[Math] At what point in history did it become impossible for a person to understand most of mathematics

ho.history-overviewsoft-question

Disclaimer:

I am asking this question as an improvement to this question, which should be community wiki. This is in line with the actions taken by Andy Putman in a similar case (cf. meta).

See the relevant meta thread about the previous question.

Edit: If it wasn't already obvious, I only asked this question to prevent the other one (which was not made community wiki) from being reopened.

Question:

The scope of mathematics has grown immensely since ancient times. At what point in time did it become impossible for a single person to understand the majority of mathematics enough to keep current with contemporary research?

Edit: Clarified the wording.

Best Answer

The world's output of scientific papers increased exponentially from 1700 to 1950.

One online source is this article (which is concerned with what has happened since then). The author displays a graph (whose source is a 1961 book entitled "Science since Babylon" by Derek da Solla Price) showing exponential increase in the cumulative number of scientific journals founded; an increase by a factor of 10 every 50 years or so, with around 10 journals recorded in 1750.

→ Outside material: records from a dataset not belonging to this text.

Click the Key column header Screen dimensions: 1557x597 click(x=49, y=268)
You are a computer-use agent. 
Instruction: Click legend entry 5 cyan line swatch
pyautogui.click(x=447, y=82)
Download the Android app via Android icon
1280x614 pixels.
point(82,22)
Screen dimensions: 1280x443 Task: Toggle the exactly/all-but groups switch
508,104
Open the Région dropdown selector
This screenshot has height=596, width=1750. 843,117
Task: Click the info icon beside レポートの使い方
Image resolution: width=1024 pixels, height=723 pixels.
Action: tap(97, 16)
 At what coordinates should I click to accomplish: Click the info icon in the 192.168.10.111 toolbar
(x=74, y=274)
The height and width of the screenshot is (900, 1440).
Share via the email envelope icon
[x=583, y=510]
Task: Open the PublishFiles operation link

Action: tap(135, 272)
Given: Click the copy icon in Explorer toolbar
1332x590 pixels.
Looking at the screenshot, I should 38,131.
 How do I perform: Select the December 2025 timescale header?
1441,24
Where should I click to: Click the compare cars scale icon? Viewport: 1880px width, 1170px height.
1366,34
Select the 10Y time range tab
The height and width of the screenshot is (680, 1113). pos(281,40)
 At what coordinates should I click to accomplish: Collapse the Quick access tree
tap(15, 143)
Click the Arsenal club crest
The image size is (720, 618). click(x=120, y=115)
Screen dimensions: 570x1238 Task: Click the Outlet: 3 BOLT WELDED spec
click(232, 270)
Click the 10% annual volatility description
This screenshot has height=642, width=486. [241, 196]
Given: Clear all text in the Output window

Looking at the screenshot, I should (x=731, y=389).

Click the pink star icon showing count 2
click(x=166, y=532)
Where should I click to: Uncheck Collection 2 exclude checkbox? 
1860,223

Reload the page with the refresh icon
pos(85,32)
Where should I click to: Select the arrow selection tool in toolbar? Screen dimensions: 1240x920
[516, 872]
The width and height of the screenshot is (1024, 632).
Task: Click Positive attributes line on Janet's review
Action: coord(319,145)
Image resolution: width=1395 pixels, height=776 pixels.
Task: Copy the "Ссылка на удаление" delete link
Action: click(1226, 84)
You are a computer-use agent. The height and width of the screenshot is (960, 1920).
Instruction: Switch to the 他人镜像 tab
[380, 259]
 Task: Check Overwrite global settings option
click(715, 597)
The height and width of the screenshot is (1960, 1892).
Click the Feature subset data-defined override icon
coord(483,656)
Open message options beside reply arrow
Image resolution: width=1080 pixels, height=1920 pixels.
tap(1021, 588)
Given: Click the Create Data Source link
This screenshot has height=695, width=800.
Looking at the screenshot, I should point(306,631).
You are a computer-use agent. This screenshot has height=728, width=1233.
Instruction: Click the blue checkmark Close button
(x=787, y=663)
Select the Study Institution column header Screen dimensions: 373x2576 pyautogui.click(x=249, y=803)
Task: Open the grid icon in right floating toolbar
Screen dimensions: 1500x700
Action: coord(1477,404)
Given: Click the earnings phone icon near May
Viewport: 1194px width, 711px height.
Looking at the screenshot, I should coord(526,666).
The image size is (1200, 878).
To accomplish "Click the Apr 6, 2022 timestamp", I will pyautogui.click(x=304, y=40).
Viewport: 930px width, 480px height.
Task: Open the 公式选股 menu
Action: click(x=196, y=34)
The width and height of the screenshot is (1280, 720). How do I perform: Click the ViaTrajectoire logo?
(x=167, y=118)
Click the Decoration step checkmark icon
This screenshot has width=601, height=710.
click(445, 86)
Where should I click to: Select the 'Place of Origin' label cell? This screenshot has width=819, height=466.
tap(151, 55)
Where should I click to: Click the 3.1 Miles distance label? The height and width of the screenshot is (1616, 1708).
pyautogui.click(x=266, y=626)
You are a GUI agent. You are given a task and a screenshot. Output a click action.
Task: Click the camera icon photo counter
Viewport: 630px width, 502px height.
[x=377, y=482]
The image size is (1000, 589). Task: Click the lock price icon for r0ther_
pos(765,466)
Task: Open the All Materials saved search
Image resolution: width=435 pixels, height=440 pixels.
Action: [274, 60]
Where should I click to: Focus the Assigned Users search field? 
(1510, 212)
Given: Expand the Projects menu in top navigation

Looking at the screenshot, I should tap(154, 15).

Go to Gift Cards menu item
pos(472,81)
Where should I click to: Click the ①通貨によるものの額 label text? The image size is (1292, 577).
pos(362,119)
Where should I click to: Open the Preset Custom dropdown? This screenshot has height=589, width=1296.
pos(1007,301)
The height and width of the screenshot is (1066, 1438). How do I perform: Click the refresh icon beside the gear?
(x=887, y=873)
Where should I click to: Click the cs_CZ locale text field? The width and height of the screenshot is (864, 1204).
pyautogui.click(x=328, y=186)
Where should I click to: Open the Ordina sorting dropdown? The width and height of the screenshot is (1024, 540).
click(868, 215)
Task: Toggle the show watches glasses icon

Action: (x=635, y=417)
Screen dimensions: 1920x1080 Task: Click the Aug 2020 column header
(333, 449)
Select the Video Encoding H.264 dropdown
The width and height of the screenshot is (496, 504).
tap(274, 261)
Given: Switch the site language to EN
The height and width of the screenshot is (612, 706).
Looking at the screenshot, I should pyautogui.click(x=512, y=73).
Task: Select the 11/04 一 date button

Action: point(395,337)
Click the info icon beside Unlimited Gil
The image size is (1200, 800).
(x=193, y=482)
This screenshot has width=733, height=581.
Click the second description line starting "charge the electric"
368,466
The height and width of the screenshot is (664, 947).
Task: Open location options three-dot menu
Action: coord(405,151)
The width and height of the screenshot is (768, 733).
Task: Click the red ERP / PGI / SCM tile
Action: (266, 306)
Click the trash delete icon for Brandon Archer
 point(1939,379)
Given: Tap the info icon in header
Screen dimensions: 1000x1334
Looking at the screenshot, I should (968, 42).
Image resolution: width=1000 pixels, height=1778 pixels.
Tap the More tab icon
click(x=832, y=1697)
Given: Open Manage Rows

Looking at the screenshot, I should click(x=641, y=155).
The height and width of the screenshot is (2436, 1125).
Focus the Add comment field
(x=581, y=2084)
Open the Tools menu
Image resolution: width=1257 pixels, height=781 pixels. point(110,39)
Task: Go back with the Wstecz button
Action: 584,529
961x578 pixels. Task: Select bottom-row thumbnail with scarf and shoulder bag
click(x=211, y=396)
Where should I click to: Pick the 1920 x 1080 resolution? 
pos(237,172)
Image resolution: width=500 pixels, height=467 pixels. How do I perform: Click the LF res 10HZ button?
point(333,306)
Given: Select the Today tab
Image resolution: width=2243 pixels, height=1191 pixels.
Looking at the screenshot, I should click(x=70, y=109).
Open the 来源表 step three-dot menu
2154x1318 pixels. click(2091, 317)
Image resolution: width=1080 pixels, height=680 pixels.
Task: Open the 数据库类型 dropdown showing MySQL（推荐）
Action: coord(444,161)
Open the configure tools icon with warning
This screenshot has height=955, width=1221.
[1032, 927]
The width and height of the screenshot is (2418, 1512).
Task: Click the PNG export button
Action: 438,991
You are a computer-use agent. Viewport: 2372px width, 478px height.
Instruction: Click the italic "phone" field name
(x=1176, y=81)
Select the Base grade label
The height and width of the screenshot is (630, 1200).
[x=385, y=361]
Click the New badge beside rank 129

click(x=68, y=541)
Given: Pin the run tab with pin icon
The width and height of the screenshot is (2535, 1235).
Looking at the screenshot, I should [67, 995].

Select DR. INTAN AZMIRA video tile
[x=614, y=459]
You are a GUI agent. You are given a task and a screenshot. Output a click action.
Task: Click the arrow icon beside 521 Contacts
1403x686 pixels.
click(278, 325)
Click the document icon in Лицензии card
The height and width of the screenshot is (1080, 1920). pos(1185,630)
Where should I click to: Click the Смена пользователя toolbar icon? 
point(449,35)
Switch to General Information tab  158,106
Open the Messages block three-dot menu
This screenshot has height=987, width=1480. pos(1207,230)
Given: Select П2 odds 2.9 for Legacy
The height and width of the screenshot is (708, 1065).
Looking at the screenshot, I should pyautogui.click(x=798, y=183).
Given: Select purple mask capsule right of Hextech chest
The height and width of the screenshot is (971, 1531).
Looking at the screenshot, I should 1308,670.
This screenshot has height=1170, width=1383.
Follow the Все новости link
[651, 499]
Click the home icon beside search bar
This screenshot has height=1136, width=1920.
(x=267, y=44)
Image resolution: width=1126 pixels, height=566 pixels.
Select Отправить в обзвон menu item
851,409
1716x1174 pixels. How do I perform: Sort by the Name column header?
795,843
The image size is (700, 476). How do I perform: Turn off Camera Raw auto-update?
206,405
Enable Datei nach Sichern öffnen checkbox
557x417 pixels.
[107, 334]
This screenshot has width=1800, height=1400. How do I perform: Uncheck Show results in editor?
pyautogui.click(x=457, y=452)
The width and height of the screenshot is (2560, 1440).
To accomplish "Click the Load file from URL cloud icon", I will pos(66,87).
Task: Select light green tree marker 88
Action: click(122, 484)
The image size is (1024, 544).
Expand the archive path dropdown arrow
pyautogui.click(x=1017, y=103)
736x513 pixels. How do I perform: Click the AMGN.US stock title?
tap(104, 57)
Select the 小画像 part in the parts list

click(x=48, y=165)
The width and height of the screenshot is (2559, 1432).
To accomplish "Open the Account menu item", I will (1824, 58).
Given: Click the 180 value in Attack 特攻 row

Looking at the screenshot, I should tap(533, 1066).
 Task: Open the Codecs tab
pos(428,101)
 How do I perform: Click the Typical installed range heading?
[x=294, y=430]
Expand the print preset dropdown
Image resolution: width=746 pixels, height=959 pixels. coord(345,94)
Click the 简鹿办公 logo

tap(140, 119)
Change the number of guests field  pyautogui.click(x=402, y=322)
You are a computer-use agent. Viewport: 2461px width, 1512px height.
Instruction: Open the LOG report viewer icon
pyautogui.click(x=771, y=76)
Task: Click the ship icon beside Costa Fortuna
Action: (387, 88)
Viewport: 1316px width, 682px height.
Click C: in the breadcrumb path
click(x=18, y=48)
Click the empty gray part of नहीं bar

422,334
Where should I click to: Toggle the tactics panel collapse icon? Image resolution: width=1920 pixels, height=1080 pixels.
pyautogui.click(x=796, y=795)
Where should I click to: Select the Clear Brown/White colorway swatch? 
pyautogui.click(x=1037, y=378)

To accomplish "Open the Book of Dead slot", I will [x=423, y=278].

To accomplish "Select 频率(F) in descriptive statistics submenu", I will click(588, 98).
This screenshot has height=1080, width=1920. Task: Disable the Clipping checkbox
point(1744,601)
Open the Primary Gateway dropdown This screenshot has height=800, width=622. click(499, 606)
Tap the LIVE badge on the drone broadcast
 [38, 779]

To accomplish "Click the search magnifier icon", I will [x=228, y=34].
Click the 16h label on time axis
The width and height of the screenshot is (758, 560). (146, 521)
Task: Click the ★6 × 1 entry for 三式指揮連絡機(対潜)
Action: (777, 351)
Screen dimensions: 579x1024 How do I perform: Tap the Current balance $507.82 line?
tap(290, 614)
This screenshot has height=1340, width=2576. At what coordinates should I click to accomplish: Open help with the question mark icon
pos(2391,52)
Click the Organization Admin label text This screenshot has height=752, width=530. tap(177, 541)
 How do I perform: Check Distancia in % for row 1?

Perhaps someone can locate similar statistics specific to mathematics, but it's reasonable to expect the same pattern. If so, it is a long time since any individual could follow the primary mathematical literature in anything close to its entirety.

But then, gobbling papers is not how leading mathematicians (or scientists) actually operate.

By making judicious choices of what to pursue when, and with sufficient brilliance and vision, it is possible even today to make decisive contributions to many fields. Serre has done so in, and between, algebraic topology, complex analytic geometry, algebraic geometry, commutative algebra and group theory, and continues to do so in algebraic number theory/representation theory/modular forms.